» Prompt: Across these entries, work out how many lines carry the string "with", and give only that number.

» Data under study:

__________________________________________________

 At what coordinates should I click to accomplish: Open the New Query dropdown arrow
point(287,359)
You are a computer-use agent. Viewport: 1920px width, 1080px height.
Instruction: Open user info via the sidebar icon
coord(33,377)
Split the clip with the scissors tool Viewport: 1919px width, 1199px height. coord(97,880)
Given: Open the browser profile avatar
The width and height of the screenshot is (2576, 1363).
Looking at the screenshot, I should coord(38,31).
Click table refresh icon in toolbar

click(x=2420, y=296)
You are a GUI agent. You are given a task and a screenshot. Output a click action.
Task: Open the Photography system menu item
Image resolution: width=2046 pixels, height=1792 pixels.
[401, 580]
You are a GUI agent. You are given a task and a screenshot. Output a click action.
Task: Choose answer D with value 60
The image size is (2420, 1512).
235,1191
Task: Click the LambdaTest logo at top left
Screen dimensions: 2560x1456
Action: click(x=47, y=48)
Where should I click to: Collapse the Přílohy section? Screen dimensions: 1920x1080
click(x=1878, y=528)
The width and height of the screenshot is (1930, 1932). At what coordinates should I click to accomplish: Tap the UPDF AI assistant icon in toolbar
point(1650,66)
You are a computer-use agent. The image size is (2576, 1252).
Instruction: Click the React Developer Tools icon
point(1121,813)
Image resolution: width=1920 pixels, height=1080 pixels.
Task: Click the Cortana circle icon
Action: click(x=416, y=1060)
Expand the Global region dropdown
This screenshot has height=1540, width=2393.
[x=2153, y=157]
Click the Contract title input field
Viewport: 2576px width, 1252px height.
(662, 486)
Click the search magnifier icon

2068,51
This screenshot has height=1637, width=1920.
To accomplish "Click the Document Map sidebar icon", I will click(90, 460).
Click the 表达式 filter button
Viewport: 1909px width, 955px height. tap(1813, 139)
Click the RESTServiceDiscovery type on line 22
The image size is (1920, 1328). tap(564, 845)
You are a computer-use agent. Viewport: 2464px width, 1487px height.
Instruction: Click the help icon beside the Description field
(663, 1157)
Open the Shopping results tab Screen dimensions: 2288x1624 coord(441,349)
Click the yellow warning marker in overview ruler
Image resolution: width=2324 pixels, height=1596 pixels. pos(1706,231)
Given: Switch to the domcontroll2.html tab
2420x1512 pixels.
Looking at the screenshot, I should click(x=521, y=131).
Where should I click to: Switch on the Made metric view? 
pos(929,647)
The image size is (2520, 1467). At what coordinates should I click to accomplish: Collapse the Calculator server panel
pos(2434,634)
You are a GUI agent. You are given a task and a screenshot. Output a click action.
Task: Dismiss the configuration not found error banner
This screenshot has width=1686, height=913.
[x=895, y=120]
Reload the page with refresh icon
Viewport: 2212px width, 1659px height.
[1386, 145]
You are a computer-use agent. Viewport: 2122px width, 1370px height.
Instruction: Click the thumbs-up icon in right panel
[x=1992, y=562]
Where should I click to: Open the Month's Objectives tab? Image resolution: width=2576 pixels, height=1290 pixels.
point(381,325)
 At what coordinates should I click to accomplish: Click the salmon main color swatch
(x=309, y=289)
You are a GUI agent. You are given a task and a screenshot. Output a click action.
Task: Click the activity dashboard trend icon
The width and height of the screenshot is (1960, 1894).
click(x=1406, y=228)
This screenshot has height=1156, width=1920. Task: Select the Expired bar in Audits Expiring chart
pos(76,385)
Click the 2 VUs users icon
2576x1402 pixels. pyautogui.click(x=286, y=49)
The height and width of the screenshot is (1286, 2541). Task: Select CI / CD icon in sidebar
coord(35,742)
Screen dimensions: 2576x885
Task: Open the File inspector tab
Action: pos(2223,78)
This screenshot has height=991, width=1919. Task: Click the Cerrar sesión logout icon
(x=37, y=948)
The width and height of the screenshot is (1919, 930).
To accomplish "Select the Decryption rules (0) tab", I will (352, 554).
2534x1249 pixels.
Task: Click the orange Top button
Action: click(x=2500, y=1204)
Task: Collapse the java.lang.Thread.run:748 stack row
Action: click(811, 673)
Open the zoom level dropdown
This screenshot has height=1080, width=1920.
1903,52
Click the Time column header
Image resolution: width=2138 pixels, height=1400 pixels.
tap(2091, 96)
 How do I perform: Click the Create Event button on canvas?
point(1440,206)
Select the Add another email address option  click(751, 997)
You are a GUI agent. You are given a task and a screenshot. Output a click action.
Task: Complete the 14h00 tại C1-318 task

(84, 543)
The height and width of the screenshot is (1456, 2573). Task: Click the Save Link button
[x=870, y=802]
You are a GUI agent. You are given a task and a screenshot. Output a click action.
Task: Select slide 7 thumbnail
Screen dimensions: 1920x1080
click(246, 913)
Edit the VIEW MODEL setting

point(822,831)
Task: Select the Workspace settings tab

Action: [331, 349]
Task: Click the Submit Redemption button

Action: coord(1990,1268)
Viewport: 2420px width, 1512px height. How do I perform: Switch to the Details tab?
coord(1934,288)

__________________________________________________

» Your response: 3